Evaluating the anti-proliferative activities for the herein disclosed 1,2,4-triazole-tethered indolin-2-ones 11a–l and 14a–d toward the examined cell lines (HepG2 and PANC1) was performed by utilizing the protocol of the MTT cytotoxicity assay, as previously described [35], whereas the VEGFR-2 inhibitory effect was assessed using VEGFR-2 Kinase Assay Kits (Cat. No. 40325 BPS Bioscience, San Diego, CA, USA) in accordance with the manufacturer’s instructions [21]. The examined human cancer HepG2 and PANC1 cell lines were obtained from the American Type Culture Collection (ATCC). All the utilized experimental procedures are provided in the Supplementary Materials.

3.3. Molecular Docking

The complete docking analysis utilized Vina Autodock 1.1.2 software to predict binding affinities and protein–ligand interactions [36]. The *.pdb format of the 3D crystal structure of 4ASD complexed with Sorafenib was obtained from RCSB PDB [28]. The details of the docking protocol are provided in the Supplementary Materials.

3.4. Molecular Dynamics

Three 100 ns molecular dynamic simulations (MDS) were executed using GROMACS 2023.2 software.

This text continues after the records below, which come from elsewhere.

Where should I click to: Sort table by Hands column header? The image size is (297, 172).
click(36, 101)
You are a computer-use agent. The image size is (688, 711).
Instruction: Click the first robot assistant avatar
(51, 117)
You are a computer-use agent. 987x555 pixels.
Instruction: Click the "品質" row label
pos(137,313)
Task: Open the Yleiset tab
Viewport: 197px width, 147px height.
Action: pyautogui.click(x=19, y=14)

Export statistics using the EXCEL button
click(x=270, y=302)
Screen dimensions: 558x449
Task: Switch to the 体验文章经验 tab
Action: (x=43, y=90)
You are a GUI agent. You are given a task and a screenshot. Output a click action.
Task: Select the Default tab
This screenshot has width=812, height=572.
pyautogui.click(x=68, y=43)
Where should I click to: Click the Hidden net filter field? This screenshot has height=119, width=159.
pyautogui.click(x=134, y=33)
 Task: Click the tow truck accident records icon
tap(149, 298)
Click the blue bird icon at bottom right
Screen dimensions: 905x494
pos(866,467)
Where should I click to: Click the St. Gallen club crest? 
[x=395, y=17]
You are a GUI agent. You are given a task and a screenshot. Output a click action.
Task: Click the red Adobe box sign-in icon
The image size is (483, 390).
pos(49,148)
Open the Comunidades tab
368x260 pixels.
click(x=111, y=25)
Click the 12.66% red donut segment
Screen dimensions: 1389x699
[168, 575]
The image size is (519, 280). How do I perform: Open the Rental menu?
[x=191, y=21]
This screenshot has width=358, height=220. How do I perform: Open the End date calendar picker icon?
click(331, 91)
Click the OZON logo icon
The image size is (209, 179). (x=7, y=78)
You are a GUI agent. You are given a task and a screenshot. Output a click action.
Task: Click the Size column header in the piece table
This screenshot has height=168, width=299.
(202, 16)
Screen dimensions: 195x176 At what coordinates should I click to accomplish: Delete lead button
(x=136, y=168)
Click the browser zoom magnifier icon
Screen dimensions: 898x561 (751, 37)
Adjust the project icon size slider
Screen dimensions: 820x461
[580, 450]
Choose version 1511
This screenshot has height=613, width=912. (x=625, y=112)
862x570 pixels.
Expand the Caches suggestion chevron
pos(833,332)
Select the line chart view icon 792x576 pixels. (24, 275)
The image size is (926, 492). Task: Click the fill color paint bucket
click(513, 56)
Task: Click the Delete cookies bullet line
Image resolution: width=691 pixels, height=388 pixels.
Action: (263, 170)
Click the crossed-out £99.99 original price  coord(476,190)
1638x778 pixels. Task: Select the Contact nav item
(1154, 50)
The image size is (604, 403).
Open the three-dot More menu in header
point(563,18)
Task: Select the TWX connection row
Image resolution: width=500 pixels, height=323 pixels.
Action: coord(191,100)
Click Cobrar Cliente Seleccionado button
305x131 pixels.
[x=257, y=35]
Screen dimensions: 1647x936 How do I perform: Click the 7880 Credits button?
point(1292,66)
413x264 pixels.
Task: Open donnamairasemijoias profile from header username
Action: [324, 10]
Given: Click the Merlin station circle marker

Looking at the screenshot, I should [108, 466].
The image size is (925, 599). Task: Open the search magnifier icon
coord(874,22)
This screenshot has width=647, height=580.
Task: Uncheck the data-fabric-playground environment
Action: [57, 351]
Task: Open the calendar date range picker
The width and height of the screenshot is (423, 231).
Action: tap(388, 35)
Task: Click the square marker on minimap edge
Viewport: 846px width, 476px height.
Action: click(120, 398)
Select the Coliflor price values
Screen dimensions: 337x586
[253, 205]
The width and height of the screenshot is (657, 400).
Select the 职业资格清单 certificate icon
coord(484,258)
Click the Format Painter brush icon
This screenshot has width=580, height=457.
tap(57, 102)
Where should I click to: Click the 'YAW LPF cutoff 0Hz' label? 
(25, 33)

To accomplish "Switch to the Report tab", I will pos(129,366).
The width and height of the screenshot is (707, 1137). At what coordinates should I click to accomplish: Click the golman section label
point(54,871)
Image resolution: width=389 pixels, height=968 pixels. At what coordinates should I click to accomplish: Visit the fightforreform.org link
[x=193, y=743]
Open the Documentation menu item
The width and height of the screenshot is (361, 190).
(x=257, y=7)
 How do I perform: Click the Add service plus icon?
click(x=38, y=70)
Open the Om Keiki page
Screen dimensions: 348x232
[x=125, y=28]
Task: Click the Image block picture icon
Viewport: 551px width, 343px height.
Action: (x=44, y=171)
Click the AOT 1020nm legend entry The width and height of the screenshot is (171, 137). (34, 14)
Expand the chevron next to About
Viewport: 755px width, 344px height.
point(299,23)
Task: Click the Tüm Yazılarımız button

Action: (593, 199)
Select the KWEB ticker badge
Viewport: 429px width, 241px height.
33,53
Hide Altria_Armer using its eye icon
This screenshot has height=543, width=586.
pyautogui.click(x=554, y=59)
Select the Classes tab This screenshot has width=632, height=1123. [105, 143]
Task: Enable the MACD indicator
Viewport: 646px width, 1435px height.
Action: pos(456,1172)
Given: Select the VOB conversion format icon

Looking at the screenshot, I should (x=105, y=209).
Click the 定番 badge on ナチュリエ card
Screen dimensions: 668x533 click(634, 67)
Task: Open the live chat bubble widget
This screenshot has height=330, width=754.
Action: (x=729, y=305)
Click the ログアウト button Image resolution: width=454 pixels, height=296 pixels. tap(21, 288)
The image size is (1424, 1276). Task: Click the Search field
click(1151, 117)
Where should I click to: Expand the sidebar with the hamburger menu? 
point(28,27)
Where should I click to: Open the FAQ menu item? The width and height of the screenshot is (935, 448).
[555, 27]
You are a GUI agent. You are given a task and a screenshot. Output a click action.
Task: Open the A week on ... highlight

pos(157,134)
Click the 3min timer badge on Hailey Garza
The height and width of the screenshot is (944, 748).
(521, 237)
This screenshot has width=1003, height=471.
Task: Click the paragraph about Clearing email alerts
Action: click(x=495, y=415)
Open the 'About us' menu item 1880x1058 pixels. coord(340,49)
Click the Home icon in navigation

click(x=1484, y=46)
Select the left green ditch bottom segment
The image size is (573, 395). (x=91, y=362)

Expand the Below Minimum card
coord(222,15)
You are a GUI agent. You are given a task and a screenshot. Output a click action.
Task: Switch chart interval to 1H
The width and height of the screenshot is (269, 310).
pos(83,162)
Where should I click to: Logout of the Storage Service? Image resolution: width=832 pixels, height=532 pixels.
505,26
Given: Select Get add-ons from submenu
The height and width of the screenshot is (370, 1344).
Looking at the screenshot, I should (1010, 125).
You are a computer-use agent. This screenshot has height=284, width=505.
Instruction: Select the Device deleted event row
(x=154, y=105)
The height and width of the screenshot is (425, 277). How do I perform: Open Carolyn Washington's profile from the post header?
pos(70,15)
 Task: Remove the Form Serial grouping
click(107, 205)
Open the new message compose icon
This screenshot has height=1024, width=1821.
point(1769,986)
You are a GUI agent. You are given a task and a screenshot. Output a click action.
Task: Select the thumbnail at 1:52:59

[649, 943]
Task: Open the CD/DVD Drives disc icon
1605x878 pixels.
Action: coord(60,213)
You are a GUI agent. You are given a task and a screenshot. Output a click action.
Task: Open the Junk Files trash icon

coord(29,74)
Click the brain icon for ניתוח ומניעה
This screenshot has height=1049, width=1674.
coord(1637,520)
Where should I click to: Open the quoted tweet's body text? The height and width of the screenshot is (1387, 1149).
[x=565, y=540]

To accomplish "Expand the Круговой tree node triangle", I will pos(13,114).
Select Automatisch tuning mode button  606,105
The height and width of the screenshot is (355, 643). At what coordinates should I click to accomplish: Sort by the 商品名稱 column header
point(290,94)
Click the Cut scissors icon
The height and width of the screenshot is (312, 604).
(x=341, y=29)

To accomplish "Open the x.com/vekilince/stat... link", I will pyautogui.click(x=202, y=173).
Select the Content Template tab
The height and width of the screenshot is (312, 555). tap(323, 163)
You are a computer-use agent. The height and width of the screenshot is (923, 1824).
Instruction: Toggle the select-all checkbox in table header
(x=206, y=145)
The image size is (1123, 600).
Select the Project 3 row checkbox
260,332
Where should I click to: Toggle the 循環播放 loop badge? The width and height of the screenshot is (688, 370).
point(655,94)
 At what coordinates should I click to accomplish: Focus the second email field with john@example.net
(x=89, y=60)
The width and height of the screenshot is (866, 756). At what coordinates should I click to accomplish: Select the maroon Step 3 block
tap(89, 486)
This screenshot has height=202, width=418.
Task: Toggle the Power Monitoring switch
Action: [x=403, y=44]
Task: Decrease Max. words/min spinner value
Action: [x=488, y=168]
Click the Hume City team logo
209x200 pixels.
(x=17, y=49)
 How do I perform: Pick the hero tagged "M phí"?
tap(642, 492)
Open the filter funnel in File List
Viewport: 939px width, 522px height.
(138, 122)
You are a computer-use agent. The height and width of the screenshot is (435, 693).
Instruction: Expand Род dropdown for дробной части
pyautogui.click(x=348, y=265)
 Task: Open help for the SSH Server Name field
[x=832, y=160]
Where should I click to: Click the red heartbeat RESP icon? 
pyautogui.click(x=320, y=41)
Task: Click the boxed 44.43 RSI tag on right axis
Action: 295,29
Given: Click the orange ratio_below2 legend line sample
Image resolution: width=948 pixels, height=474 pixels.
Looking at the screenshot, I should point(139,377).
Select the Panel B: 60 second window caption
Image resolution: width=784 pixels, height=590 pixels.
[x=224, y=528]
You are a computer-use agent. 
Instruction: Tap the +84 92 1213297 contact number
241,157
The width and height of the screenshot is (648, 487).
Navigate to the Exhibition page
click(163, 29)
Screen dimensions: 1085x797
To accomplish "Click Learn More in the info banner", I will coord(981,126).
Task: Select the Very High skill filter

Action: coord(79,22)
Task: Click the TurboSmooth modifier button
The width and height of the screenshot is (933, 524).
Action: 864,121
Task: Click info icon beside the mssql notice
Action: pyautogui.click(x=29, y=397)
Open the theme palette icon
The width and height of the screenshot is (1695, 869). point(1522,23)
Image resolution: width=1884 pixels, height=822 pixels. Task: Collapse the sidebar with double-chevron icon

Input structures for MDS were derived from the docking results and crystal coordinates of the VEGFR-2 enzyme complexed with compound 11d and Sorafenib, respectively, as well as the apo VEGFR-2 [37,38,39].

3.5. In Silico ADME Study

The ADME study was conducted for all the synthesized compounds using SwissADME by using the compounds’ SMILES. Different physicochemical and pharmacokinetic parameters were calculated, and the ADME behavior was predicted.

4. Conclusions

Novel 1,2,4-triazole-tethered indolin-2-one congeners were designed based on the key structural features of the anti-VEGFR-2 drug, Sunitinib. These molecules were synthesized, characterized and biologically appraised for their anti-neoplastic activities against PANC1 and HepG2 cell lines. The synthesized indolin-2-one derivatives displayed moderate to potent anti-tumor activity, with IC₅₀ values ranging from 0.17 to 4.29 µM for PANC1 and 0.58 to 4.49 µM for HepG2. The conducted SAR analysis revealed enhanced anti-cancer activity of the N-substituted indolin-2-one derivatives over the N-unsubstituted ones (with exception of compound 14b). The potent analogs 11e, 11d, 11g, 11k and 14c showed excellent VEGFR-2 inhibition in vitro (IC₅₀ ranged from 16.3 to 119.6 nM). Interestingly, Compound 11d (IC₅₀ = 16.3 nM) emerged as the most active analog with superior activity over Sorafenib (IC₅₀ = 29.7 nM). The in silico ADME study revealed the underlying drug-likeness of the synthesized compounds. Finally, the molecular docking study conducted for compound 11d illustrating the binding mode and interactions with the active site greatly supports the biological results. The preceding findings strongly promote the optimization of 1,2,4-triazole-indolin-2-one hybrids for further discharging of novel VEGFR-2 inhibitors with substantial targeted anti-cancer activity.